I have always found JOSEPHUS a very interesting history. I don’t mean to imply that I read him every day or have read his entire works, but I have studied some parts of his works as they apply to the New Testament. I recently discovered an interesting point while reading the works of Joseph Raymond, but unfortunately his website is no longer available. While I do not agree with the majority of Mr. Raymond’s conclusions, two articles he publishef on his website directed me to something I had never considered about Josephus, namely that he was a descendant of Annas, the powerful high priest of the 1st century, who was so influential in the trial and execution of Jesus.
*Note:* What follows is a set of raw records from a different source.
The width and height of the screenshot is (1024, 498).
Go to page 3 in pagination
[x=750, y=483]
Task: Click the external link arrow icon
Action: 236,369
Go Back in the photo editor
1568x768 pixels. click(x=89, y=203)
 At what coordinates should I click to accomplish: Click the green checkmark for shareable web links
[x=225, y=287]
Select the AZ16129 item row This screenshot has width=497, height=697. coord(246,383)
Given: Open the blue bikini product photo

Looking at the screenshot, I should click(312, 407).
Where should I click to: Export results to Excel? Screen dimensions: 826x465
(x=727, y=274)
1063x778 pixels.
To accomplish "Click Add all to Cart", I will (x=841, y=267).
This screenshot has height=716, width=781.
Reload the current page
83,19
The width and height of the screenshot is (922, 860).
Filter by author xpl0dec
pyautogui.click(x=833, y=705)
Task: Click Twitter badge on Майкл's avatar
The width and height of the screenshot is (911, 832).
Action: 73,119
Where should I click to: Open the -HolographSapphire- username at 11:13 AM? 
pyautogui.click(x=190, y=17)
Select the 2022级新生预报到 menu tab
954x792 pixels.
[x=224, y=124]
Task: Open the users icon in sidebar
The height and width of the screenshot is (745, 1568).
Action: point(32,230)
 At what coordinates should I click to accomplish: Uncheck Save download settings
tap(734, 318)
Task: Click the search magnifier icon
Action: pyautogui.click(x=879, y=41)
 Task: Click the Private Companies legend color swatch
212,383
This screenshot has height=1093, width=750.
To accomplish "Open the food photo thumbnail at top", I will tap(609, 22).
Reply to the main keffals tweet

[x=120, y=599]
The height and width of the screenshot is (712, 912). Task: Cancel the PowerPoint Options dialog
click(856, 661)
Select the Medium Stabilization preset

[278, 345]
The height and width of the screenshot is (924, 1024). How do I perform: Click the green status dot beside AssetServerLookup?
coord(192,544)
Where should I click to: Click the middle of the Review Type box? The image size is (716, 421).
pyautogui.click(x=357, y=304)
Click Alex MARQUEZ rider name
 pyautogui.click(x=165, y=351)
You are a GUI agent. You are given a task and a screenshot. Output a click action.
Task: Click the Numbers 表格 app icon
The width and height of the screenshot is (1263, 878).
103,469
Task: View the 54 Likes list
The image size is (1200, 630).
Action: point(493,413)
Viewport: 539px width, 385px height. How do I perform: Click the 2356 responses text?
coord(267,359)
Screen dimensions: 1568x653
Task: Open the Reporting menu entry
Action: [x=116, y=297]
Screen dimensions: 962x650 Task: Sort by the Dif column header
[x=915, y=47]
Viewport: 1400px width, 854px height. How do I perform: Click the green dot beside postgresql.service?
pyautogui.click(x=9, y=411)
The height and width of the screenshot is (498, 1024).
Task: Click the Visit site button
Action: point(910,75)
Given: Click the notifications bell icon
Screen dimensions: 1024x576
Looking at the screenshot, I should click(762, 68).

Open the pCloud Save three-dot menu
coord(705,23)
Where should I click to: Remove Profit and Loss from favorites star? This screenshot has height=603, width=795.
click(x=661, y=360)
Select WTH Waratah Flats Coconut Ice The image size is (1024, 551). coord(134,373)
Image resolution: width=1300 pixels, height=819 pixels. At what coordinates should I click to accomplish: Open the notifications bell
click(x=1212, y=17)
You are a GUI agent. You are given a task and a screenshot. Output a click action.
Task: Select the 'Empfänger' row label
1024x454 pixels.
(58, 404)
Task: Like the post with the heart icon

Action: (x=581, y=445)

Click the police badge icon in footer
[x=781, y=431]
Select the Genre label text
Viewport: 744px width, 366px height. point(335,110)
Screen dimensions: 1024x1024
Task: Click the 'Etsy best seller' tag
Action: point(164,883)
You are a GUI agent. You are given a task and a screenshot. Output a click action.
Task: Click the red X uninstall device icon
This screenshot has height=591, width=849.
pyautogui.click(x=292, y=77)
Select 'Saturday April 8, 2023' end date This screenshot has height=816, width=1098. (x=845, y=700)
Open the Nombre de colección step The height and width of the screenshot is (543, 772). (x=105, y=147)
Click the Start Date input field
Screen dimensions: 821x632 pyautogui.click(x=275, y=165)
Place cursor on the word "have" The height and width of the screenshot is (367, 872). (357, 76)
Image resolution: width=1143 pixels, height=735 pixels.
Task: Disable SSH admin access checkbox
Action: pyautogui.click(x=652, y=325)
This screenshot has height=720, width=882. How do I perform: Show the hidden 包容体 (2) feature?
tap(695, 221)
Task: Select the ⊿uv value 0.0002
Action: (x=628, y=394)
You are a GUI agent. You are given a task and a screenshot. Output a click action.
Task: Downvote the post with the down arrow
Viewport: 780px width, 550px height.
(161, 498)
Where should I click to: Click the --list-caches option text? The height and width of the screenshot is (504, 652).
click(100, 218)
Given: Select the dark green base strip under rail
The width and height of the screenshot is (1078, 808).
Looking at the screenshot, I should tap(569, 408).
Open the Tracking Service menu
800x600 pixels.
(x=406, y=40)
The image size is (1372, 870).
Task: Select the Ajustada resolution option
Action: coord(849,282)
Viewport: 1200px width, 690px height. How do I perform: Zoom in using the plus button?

Josephus mentions in his Life of Flavius Josephus that one of his forefathers married the daughter of Jonathan, the Hasmonean high priest. He begins his genealogy with a priest named Simon (called Psellus). He had nine sons, and one son, Matthias (called Ephlias) married the daughter of Jonathan, the first Hasmonean High Priest. This Matthias had a son in the first year of John Hyrancus’ government, and his name was Matthias (called Curtus). This man had a son named Joseph in the ninth year of the reign of Alexandra, Joseph’s “son” was called Matthias who was born in the 10th year of the reign of Archelaus (6 CE), and of this last Matthias, Josephus, himself, was born in the 1st year of the reign of Caius Caesar, or 37 CE [JOSEPHUS: Life of Flavius Josephus, paragraph 1]. Moreover, Josephus makes the point in his autobiography that he is not only the descendant of priests, but of high priests and implies that his own father was one of those high priests. Notice:

Now, my father, Matthias, was not only eminent on account of his nobility, but had a higher commendation on account of his righteousness; and was in great reputation in Jerusalem, the greatest city we have… [JOSEPHUS: Life of Flavius Josephus, paragraph 2]

On the face, there is nothing here that would prove Josephus’ line runs through Annas, but Mr. Raymond makes the point that Josephus skips a few generations in his genealogy to hide the obvious to the unobservant reader. For example, there is a gap of about 72 years between Josephus’ named grandfather, “Joseph,” and Josephus’ father Matthias, implying a missing generation or two. (I’ll speak more of this below). In other words by the end of the 1st century the priesthood of Annas was not very popular among Jews or Christians, so Josephus may be hiding what would be obvious for most people, while giving enough information to others to show his true nobility.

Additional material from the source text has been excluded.